Okay, I actually feel like this thread could be an interesting discussion, so I've re-opened it. This has become a place to discuss the "Jesus trip", or perhaps it would be better named as something else (in fact, a better name would be great).
My own experience slowly rose up out of a streak of goodness in my life, coupled with a lot of psychedelics. I began using AMT fairly often, and I found that it connected me to the flow of universal love and inspiration. I discovered 4-AcO-DMT, and I found that it allowed a very unique effect of being joined with the universal consciousness, while still allowing the ego structure to remain surprisingly intact. I found that the combination produced an amazing state of awareness and connection and euphoria and love. For a good two to three months I got more and more euphoric and connected. I felt like everything was flowing perfectly and falling into place in my life. Synchronicity was everywhere. I felt as if I was affecting the outcome of real-world events based on my output of love and positivity. My cat recovered from near-death from heart disease overnight, and somehow attained a state of perfect health in every way. The vet said it was a medical miracle. The heart disease he found was gone entirely. I'm sure everyone could tell the direction I was heading here on Bluelight by my posts. I felt so amazingly inspired at all times.
This long experience came to a head one night, the night of my third +4 experience.
Here is the report. I felt as if I was an extension of the universe/universal consciousness, and that my purpose was to help create and maintain humankind's revolution, by starting the spread of love which would gain momentum and affect everyone.
I must stress that I never believed I was anyone special, never believed that I was Jesus reborn or anything like that. I believed (believe actually) that we are all just as special as anyone else. We all have the capacity to tune our energy to a heightened state in which we can output love and positivity to everything around us. By doing this, we can spread this energy around, and as it grows in others, those others can continue to spread it around to still others. In theory, eventually it would spread to the whole world. Although in reality I'm not sure it could ever happen. Some people are just too damaged.
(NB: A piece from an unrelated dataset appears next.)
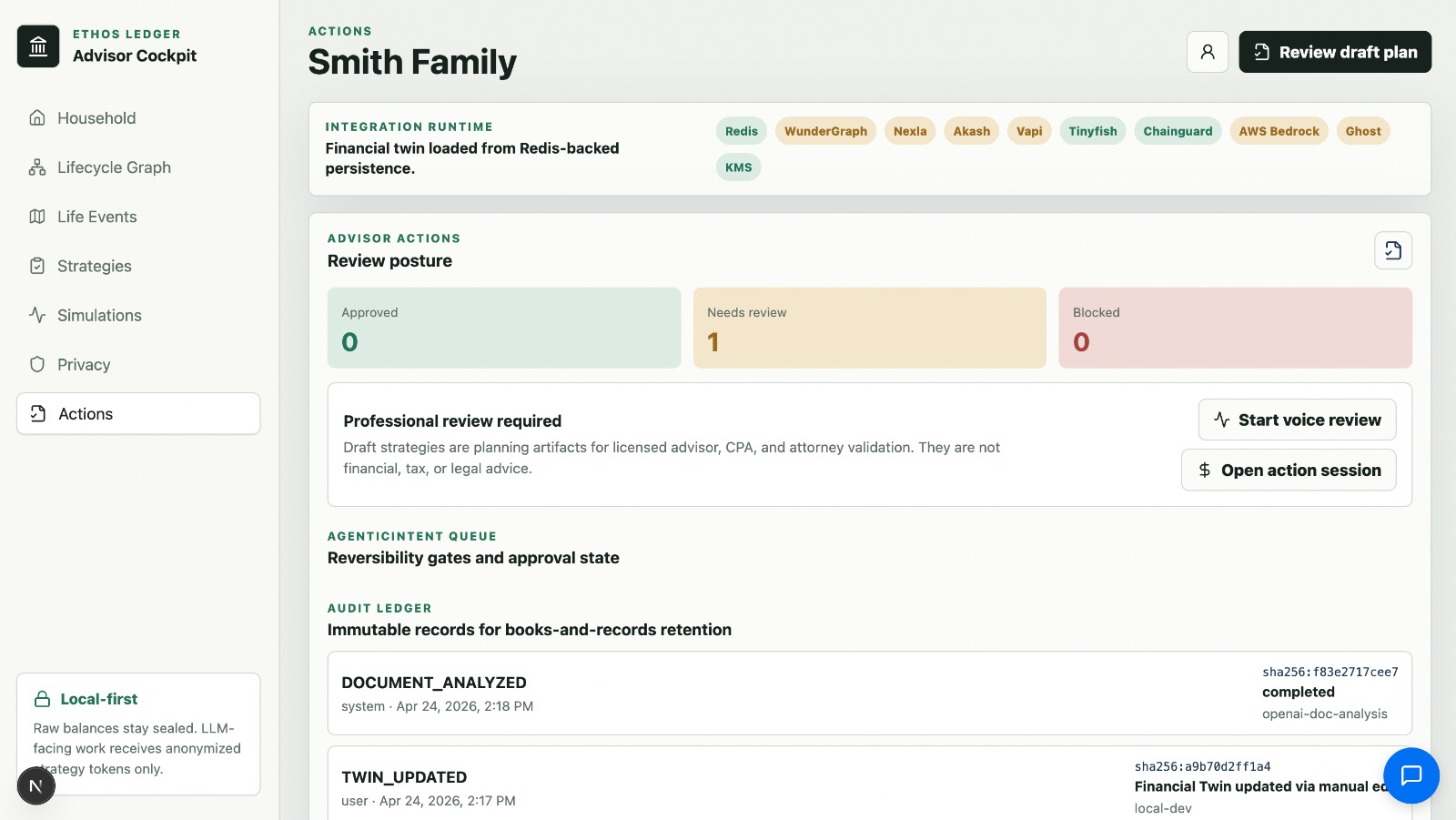Image resolution: width=1456 pixels, height=820 pixels.
Task: Click the Ethos Ledger bank logo icon
Action: (38, 46)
So, delusion or truth? I don't know. What I do know is that I learned some things from that period of time that I apply to my life every day. I discovered that the secret to personal happiness is love, and the best way to feel love is to spread it to others. If you output positivity and love into the universe, it comes back to you. If you dwell in negativity, anger, or hate, that too will come back to you.
What I can say for sure is that taking psychedelics too often is not the way to maintain this state. And it definitely makes it much more difficult to determine what is real and what is a delusion brought on by a manic state of spiritual euphoria.